His voice seemed about to crack and the grandmother’s head cleared for an instant. She saw the man’s face twisted close to her own as if he were going to cry and she murmured, “Why you’re one of my babies. You’re one of my own children!” She reached out and touched him on the shoulder. The Misfit sprang back as if a snake had bitten him and shot her three times through the chest. Then he put his gun down on the ground and took off his glasses and began to clean them.

His tear-befogged glasses show that he too has had the opportunity, in this moment, to experience grace. But because love is so painful, he recoils as though bitten by a snake.
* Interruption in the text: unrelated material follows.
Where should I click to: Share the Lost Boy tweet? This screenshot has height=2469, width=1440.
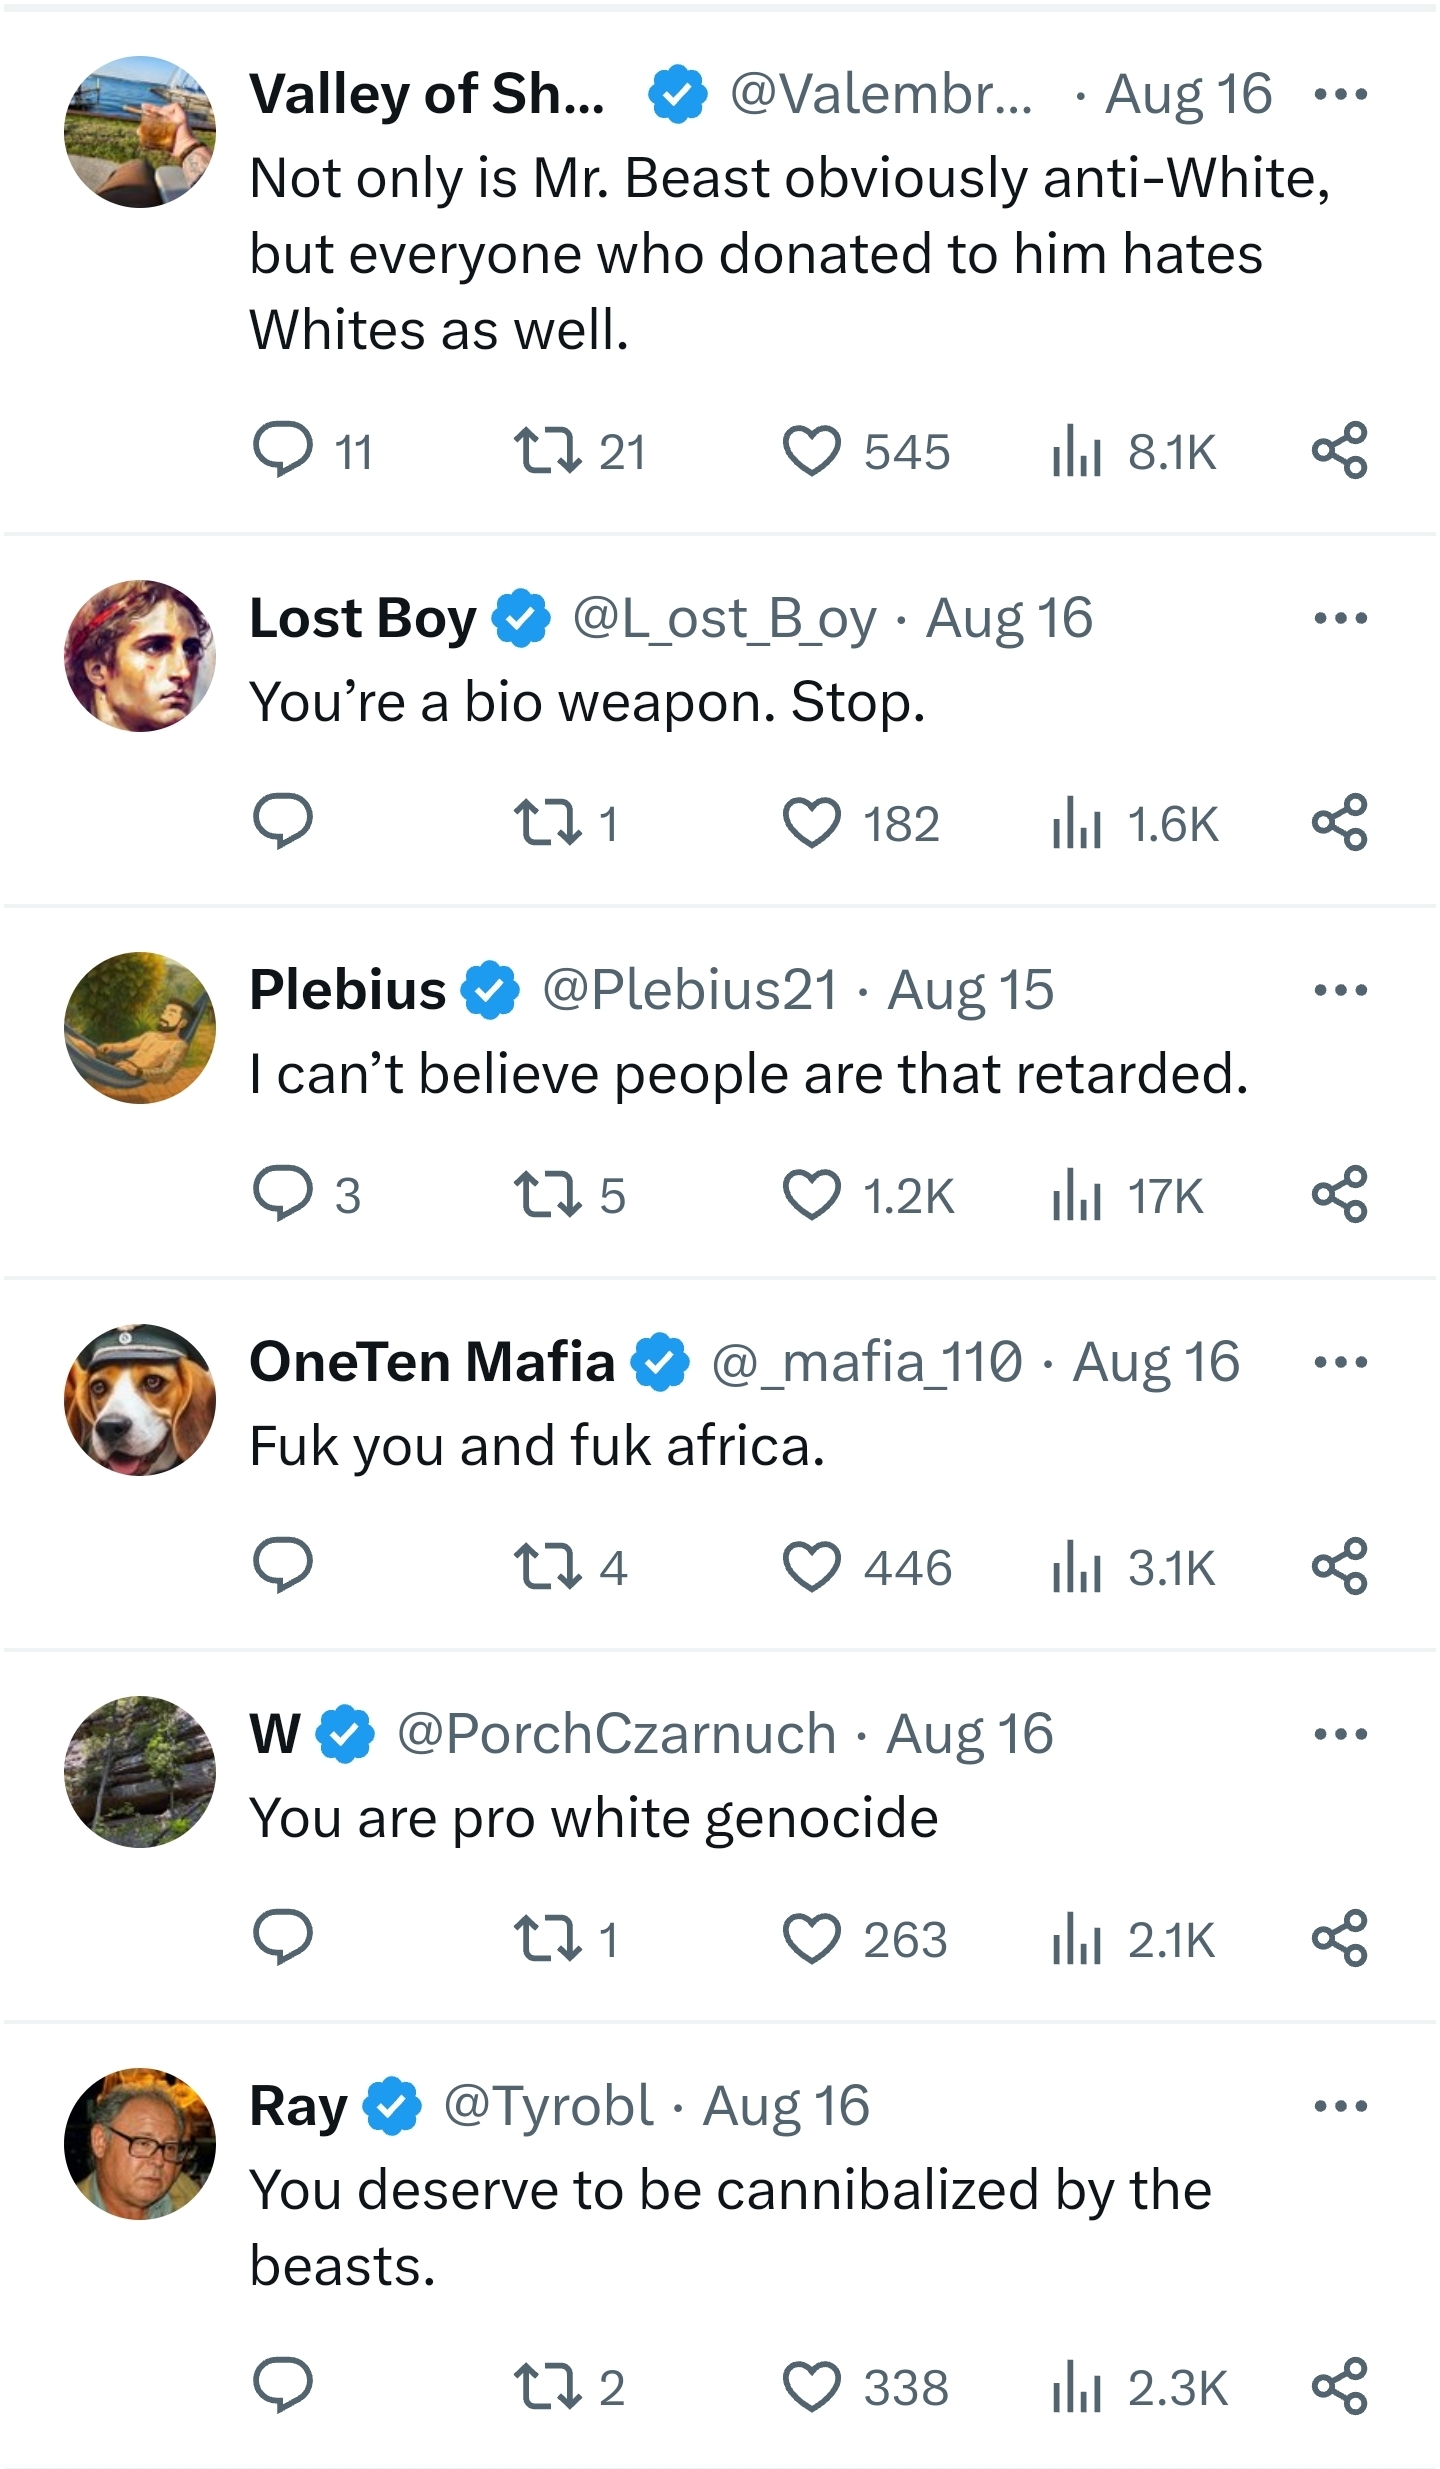[1339, 822]
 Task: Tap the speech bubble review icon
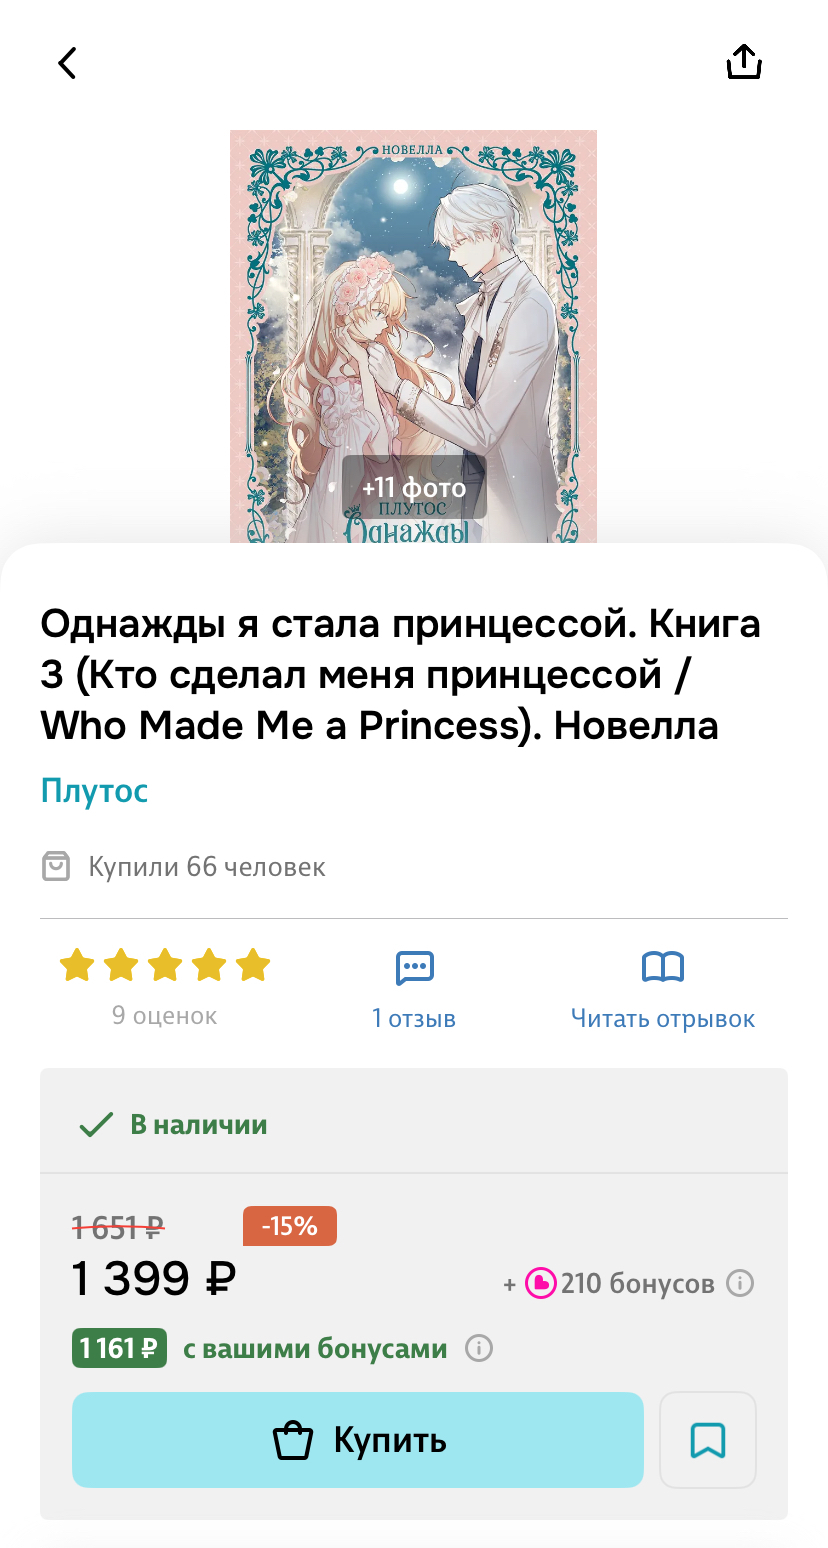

The grandmother pays for having penetrated his defenses.

He has enough insight, however, to understand that she has found salvation. She has experienced God’s love and dies with a child’s innocent smile on her face, her vision for the first time unclouded:

Hiram and Bobby Lee returned from the woods and stood over the ditch, looking down at the grandmother who half sat and half lay in a puddle of blood with her legs crossed under her like a child’s and her face smiling up at the cloudless sky.

Without his glasses, The Misfit’s eyes were red-rimmed and pale and defenseless-looking. “Take her off and thow her where you thown the others,” he said, picking up the cat that was rubbing itself against his leg.

“She was a talker, wasn’t she?” Bobby Lee said, sliding down the ditch with a yodel.

“She would of been a good woman,” The Misfit said, “if it had been somebody there to shoot her every minute of her life.”

Her moment of grace, meanwhile, has thrown his own life choices into doubt. Whereas before he talked about “no pleasure but meanness,” now he realizes that he is doomed to walk forever in a hell he has created for himself:

“Some fun!” Bobby Lee said.

“Shut up, Bobby Lee” The Misfit said. “It’s no real pleasure in life.”

Lent is a time to acknowledge and grapple with our doubts. This is not a season for Sunday school platitudes.